For Muslims and Arabs themselves, one of the most devastating effects of these campaigns was that it became difficult and sometimes impossible to participate in civic life—to speak your mind freely in a student group, attend public discussions at a mosque, respond to a bigot on a Facebook thread about politics, or even argue with someone who was being a jerk in public. With respect to the agencies that carried out these campaigns, however, the most pressing question is, why bother? The government didn’t need to invent terrorists living in upstate New York in order to justify its war; real terrorists had already destroyed lower Manhattan and attacked the Pentagon.
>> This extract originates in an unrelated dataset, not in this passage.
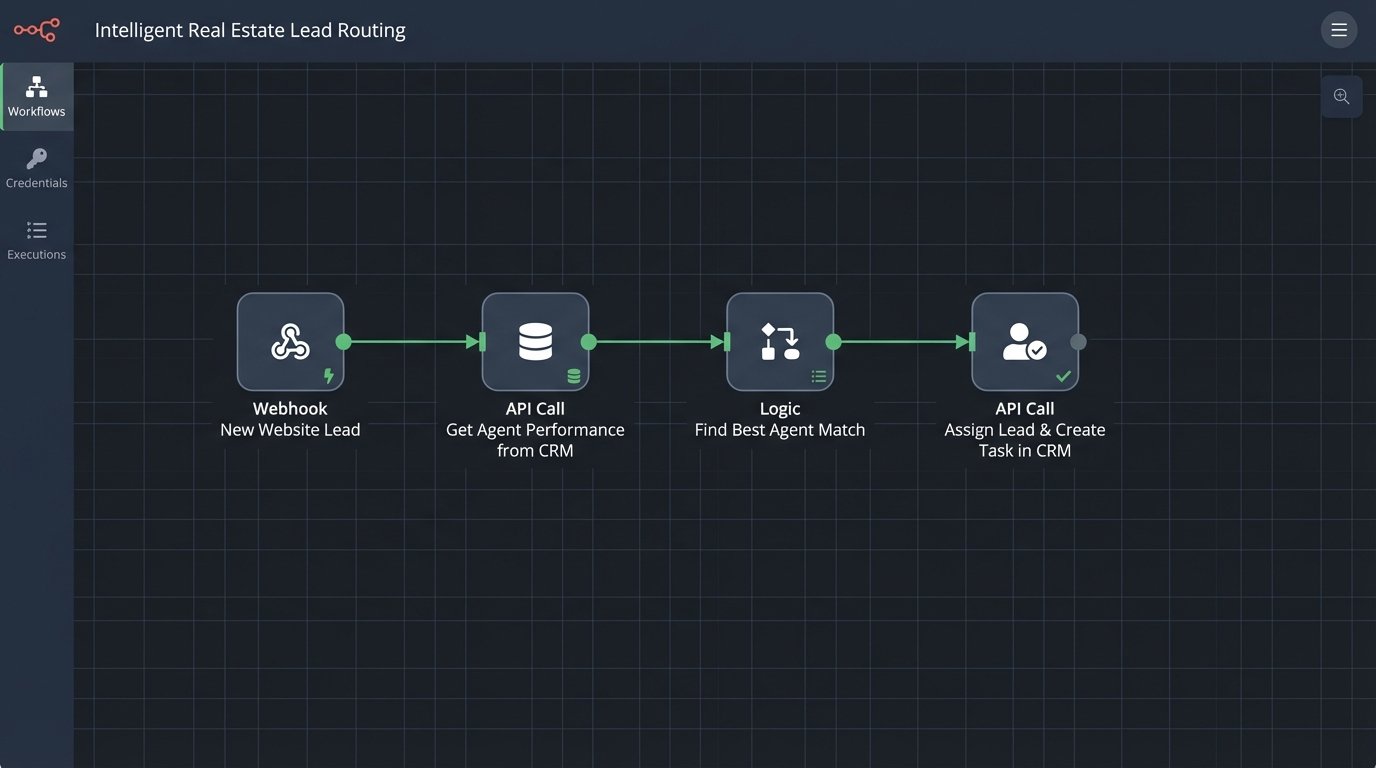The image size is (1376, 768).
Task: Click the list badge on Logic node
Action: coord(819,377)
The worst attack in the country’s history hardly needed to be padded out with a handful of imaginary small-time plots to vandalize a synagogue or mail a pipe bomb to an Army base.
The first decade of the war on terror is filled with liberal commentators accusing the Bush administration of cynically exploiting the country’s fears in order to drum up support for military action, but it seems just as likely, if not more so, that exaggerating the terrorist threat responded to a genuine internal need rather than a fictional external one. In the context of the country’s longer history and mythology, Americans have good reason to be anxious about what nonwhites might have planned for them. The United States was founded on the dispossession and genocide of Native Americans, and it was built on the backs of enslaved Africans who still function as the country’s permanent underclass. America’s whole mythology, from Mary Rowlandson down through the cowboys and the Texas Rangers, is an attempt to justify that dispossession and to manage the attendant guilt that is always trying to make its way to the surface. There is a grim relief, a perverse wish fulfillment, in convincing yourself that the punishment you’ve long dreaded has finally arrived.
After September 11, Muslim and Arab Americans paid the price for their country’s uncontrollable anxieties. In order for Americans to feel that the war was justified, the enemy needed to be omnipresent, vicious, irrational, devoid of scruples, and capable of bringing down the country from the inside. When it turned out that actual Muslim and Arab Americans were not that kind of enemy, the government fantasized the enemy into being. The result was the steady exclusion of Muslims and Arabs from public life in the United States, a degradation of citizenship that would eventually be expanded to other populations as well.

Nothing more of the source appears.